• [What is expected]:
Can you reproduce the items from the line with "Click the 昨天" to the line with "click(x=923, y=418)", swapping each "Task" for "Goal" and leaving everything else unchanged?

• [Exercise materials]:
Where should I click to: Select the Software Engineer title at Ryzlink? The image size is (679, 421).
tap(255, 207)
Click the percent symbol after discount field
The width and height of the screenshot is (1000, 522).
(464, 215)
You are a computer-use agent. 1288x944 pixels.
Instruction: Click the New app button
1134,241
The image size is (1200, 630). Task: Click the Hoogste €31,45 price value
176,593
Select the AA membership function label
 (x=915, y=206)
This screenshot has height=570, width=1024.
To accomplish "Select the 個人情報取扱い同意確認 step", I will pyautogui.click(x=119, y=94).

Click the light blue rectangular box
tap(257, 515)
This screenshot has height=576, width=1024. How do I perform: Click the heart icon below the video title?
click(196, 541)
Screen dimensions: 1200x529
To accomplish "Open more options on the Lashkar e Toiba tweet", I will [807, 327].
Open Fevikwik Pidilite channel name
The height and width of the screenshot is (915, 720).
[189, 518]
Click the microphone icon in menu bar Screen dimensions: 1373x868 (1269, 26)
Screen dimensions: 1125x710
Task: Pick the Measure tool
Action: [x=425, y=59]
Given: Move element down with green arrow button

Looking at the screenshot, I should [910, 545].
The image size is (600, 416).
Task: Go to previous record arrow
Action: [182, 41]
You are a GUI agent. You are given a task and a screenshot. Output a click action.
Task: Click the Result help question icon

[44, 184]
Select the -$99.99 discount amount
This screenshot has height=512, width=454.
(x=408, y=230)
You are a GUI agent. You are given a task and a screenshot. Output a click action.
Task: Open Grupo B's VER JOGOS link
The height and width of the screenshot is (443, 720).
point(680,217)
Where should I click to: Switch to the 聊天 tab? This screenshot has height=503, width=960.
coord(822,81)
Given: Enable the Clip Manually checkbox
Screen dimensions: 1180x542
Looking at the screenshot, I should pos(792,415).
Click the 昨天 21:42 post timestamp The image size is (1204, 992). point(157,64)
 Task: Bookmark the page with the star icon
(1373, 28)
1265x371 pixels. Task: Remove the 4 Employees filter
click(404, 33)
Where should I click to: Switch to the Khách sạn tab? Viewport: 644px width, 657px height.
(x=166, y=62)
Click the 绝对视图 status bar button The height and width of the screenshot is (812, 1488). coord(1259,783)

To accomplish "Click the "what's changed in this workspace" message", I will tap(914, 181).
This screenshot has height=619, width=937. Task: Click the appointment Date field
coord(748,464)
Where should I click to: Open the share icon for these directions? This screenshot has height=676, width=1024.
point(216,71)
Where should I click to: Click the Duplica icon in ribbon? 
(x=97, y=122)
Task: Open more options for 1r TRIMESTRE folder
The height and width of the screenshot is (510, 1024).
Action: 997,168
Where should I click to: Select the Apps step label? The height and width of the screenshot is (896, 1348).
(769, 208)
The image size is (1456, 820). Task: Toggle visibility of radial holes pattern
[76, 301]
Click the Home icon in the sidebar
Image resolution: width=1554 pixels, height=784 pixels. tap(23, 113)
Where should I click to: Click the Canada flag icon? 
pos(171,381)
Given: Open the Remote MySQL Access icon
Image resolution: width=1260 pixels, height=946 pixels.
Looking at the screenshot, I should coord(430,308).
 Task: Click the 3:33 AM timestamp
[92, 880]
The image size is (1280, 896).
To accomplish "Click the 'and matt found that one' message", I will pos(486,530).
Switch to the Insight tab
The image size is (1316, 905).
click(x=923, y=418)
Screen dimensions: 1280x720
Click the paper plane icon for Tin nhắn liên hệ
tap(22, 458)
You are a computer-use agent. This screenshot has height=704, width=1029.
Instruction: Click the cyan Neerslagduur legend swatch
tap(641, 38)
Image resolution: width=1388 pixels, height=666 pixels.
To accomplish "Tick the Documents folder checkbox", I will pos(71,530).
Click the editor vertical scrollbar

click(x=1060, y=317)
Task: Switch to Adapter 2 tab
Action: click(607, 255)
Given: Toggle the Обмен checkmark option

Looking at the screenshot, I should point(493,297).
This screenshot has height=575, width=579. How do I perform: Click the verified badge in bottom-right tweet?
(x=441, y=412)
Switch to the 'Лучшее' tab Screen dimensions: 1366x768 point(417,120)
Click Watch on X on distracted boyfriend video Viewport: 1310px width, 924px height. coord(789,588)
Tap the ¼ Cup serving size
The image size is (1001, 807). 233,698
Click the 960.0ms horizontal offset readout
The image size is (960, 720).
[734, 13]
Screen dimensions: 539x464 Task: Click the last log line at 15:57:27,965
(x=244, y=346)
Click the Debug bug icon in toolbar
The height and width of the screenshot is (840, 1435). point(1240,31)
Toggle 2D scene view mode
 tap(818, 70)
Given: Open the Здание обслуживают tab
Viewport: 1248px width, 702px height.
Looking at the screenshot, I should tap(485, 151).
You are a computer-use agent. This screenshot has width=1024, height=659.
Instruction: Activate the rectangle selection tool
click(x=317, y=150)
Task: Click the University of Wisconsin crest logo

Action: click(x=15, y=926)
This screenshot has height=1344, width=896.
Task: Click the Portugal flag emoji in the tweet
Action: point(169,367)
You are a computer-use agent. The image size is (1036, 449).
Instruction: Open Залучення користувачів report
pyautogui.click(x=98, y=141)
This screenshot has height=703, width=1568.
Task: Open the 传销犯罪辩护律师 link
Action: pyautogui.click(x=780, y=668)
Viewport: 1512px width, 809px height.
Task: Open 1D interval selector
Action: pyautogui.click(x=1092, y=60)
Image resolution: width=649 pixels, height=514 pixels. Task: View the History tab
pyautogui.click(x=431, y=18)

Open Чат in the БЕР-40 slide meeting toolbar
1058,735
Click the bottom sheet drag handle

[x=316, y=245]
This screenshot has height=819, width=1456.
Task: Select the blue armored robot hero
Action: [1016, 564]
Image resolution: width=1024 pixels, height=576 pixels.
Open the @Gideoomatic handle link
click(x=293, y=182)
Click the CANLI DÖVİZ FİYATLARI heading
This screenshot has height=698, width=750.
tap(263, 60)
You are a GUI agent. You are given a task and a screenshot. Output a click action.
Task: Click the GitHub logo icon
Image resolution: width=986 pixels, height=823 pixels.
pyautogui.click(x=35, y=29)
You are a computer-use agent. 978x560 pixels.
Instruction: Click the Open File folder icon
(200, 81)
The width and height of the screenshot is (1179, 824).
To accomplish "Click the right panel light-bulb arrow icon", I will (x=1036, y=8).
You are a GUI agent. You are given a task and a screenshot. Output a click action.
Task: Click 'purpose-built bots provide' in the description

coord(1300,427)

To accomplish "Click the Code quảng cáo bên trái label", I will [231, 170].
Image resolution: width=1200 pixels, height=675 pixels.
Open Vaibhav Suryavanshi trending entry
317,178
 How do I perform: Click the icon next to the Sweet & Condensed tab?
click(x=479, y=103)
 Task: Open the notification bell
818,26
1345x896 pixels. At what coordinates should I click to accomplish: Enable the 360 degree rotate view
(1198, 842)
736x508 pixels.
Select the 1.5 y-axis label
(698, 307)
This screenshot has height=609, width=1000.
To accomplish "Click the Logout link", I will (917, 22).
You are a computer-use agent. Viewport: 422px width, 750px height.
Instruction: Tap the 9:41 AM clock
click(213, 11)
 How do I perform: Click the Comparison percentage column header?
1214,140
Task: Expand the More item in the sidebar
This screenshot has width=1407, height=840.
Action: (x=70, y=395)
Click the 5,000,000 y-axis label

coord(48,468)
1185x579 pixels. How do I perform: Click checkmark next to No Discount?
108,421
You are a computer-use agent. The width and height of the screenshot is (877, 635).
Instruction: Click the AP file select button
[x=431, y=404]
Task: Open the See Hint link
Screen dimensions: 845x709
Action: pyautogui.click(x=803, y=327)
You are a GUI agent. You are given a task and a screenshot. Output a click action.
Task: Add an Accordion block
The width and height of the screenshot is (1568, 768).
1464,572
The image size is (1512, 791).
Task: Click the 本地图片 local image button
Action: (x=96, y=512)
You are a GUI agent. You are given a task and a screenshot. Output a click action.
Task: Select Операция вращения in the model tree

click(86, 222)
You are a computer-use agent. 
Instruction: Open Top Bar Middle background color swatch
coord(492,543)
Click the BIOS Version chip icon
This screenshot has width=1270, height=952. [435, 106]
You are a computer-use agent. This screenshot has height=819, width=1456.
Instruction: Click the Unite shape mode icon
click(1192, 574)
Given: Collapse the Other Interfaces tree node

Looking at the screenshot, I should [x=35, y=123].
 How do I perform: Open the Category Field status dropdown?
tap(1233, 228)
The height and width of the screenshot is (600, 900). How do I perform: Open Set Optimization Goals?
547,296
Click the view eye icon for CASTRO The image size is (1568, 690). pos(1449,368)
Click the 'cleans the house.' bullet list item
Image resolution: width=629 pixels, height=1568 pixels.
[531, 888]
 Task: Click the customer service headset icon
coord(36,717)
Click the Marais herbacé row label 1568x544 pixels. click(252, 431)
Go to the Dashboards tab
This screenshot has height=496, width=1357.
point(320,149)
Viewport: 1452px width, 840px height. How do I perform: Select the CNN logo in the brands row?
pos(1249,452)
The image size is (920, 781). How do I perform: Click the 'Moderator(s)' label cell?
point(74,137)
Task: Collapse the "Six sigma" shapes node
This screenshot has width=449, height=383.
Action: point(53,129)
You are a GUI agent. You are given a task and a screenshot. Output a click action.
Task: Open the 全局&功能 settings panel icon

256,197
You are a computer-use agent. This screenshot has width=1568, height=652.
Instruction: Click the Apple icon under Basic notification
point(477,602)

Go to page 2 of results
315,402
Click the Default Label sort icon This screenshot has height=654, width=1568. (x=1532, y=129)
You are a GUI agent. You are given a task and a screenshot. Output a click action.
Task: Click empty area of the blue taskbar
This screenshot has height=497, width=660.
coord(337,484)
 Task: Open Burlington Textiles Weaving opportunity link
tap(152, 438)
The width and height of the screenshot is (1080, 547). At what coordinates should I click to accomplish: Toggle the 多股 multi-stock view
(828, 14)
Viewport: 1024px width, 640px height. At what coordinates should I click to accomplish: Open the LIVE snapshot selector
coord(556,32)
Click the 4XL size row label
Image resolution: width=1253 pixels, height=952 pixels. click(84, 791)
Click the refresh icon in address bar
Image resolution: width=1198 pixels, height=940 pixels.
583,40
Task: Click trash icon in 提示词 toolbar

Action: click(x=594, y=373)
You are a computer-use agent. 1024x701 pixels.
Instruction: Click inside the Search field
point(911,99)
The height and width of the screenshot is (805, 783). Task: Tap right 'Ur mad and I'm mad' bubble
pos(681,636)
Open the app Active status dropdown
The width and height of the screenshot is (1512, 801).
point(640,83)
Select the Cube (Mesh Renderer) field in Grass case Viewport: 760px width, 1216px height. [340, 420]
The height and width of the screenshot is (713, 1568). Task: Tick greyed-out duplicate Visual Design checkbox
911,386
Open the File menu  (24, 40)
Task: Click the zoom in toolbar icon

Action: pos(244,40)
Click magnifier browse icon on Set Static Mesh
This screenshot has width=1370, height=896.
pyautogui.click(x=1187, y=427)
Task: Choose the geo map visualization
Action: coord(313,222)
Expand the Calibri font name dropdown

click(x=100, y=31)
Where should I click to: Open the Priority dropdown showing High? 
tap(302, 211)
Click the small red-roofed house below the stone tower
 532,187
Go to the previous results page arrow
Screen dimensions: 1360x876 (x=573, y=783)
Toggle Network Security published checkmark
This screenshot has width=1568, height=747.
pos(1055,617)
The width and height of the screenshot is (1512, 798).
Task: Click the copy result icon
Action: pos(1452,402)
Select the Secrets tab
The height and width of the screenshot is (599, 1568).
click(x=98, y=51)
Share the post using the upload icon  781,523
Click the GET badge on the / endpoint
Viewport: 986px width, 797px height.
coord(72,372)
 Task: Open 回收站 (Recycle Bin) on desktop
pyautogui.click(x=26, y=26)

• [Written response]:
Click the 昨天 21:42 post timestamp The image size is (1204, 992). point(157,64)
 Goal: Bookmark the page with the star icon
(1373, 28)
1265x371 pixels. Goal: Remove the 4 Employees filter
click(404, 33)
Where should I click to: Switch to the Khách sạn tab? Viewport: 644px width, 657px height.
(x=166, y=62)
Click the 绝对视图 status bar button The height and width of the screenshot is (812, 1488). coord(1259,783)

To accomplish "Click the "what's changed in this workspace" message", I will tap(914, 181).
This screenshot has height=619, width=937. Goal: Click the appointment Date field
coord(748,464)
Where should I click to: Open the share icon for these directions? This screenshot has height=676, width=1024.
point(216,71)
Where should I click to: Click the Duplica icon in ribbon? 
(x=97, y=122)
Goal: Open more options for 1r TRIMESTRE folder
The height and width of the screenshot is (510, 1024).
Action: 997,168
Where should I click to: Select the Apps step label? The height and width of the screenshot is (896, 1348).
(769, 208)
The image size is (1456, 820). Goal: Toggle visibility of radial holes pattern
[76, 301]
Click the Home icon in the sidebar
Image resolution: width=1554 pixels, height=784 pixels. tap(23, 113)
Where should I click to: Click the Canada flag icon? 
pos(171,381)
Given: Open the Remote MySQL Access icon
Image resolution: width=1260 pixels, height=946 pixels.
Looking at the screenshot, I should coord(430,308).
 Goal: Click the 3:33 AM timestamp
[92, 880]
The image size is (1280, 896).
To accomplish "Click the 'and matt found that one' message", I will pos(486,530).
Switch to the Insight tab
The image size is (1316, 905).
click(x=923, y=418)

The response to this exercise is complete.